◆ WRITTEN PROBLEM: Please reproduce every entry below in full, including the requests. Rescale each coordinate in the answers by multiplying it by 2.25 and rounding to a whole number with halves rounded up, and leave every other number unchanged.

** start EXTRACTED RECORDS **

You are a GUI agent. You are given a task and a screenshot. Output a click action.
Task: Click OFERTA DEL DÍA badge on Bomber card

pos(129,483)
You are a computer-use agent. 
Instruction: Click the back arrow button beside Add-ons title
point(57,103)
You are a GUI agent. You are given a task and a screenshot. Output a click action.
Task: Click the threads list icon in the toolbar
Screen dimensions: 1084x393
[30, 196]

** end EXTRACTED RECORDS **

◆ EXERCISE ANSWER:
You are a GUI agent. You are given a task and a screenshot. Output a click action.
Task: Click OFERTA DEL DÍA badge on Bomber card

pos(290,1087)
You are a computer-use agent. 
Instruction: Click the back arrow button beside Add-ons title
point(128,232)
You are a GUI agent. You are given a task and a screenshot. Output a click action.
Task: Click the threads list icon in the toolbar
Screen dimensions: 1084x393
[68, 441]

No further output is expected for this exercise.